Нет! Люси нисколько не сомневается, что тетя заставит его если не говорить, то по крайней мере слушать. Она не положит трубку, пока не напомнит про старый серебряный доллар, который Марино вот уже неделю носит у себя на шее. Может быть, этот доллар и не имеет никакого отношения к той золотой монетке, к которой прикасался — неведомо когда и при каких обстоятельствах — мальчик, лежащий сейчас в холодильнике морга. Вопрос в другом: откуда он у Марино? Но если Скарпетта и спрашивает, ответа она не получает. Потому что ответить Марино не может — Шэнди, несомненно, ловит каждое слово. А поскольку Люси стоит в темноте, под дождем, от которого не спасают ни бейсболка, ни плащ, мысли ее снова обращаются к тому, что сделал Марино ее тете. И ею снова овладевает то самое, холодное, бестрепетное чувство.
— Да, да, без проблем, — говорит Марино. — Надо было только руку протянуть — яблочко само упало.
Вероятно, Скарпетта его благодарит. Люси презрительно фыркает. Какого хрена? За что его благодарить? Люси знает за что, но ее все равно воротит от всей этой фальшивой, приторной мути. Скарпетта благодарит его за то, что он поговорил с Мэдлиз Дули, и та не только призналась, что взяла бассета, но и показала ему запачканные кровью шорты. Кровь была и на собаке. Мэдлиз вытерла о шорты пальцы, а значит, она оказалась на месте вскоре после того, как кого-то ранили или убили, поскольку кровь еще не засохла. Шорты Марино забрал, а собачонку оставил, пообещав Мэдлиз успокоить полицию своей версией: мол, пса преступник украл и скорее всего убил и закопал где-то на берегу.
Марино! Такой добрый и отзывчивый в отношении незнакомых женщин.
Дождь настырно барабанит холодными пальцами по макушке. Люси прохаживается, держась все время в тени на случай, если кто-то, Марино или Шэнди, выглянет в окно. Пусть и стемнело, получше не рисковать. Телефонный разговор уже закончился.
— Ты что, за дуру меня держишь? Думаешь, я не знаю, с кем ты треплешься? И не хрен говорить загадками — меня не проведешь! — вопит Шэнди. — Не на ту напал! Опять шефиня, да?
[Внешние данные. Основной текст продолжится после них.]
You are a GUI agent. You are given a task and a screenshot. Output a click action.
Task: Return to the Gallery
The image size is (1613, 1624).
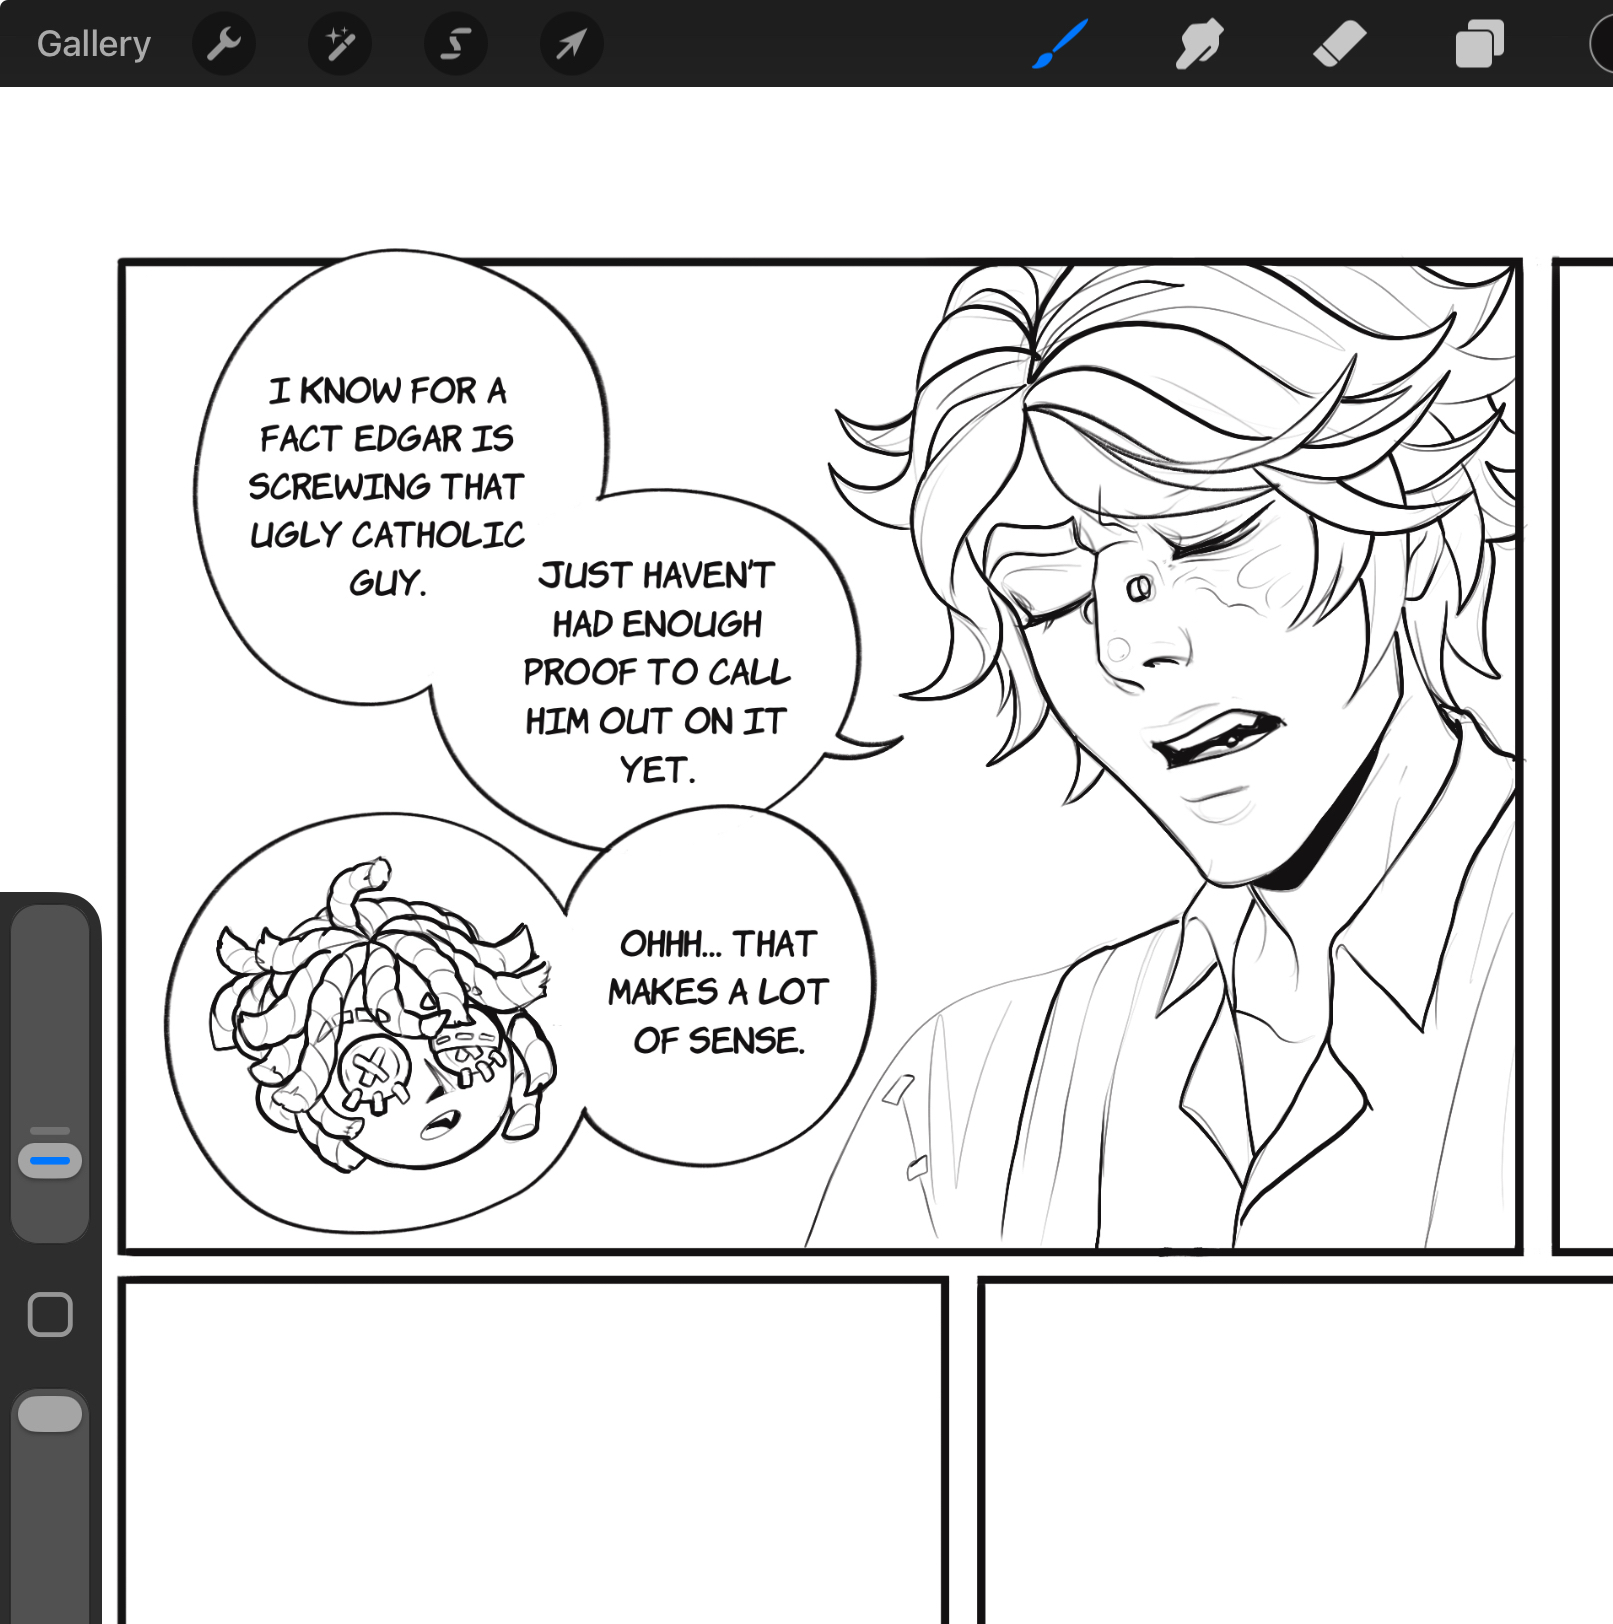click(x=93, y=44)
— Не твое собачье дело. Сколько раз тебе повторять? Я разговариваю с кем хочу, и ты мне не указ.
— Не мое? А вот и мое! Ты, ж провел с ней целую ночь, лживый ублюдок! Я же видела твой гребаный мотоцикл на следующее утро! Думаешь, не догадалась? Ну и как? Получилось? Хорошо было? Ты ж ее давно хотел, полжизни только об этом и мечтал! И что, козел жирный?
— Не знаю, кто вбил в твою тупую голову, что ты — пуп земли и должна все знать. Но слушай внимательно и заруби на носу: это тебя не касается!
После короткого обмена любезностями вроде «да пошел ты», проклятиями и угрозами Шэнди выскакивает из домика и хлопает дверью. Люси наблюдает за ней из своего укрытия. Шэнди сердито топает к мотоциклу, садится, бороздит колесами песчаный дворик и, газанув, с шумом и треском уносится в направлении моста. Люси ждет еще несколько минут, прислушивается, не возвращается ли Шэнди. Нет. Только катят где-то далеко машины да громко стучит дождь. Она взбегает на крыльцо и колотит в дверь. Марино открывает сразу, рывком; лицо злое, потом пустое, потом на нем проступает беспокойство — выражение меняется, как картинки на автомате.
— Ты что здесь делаешь?
Он смотрит мимо нее, словно боится, что Шэнди вот-вот вернется.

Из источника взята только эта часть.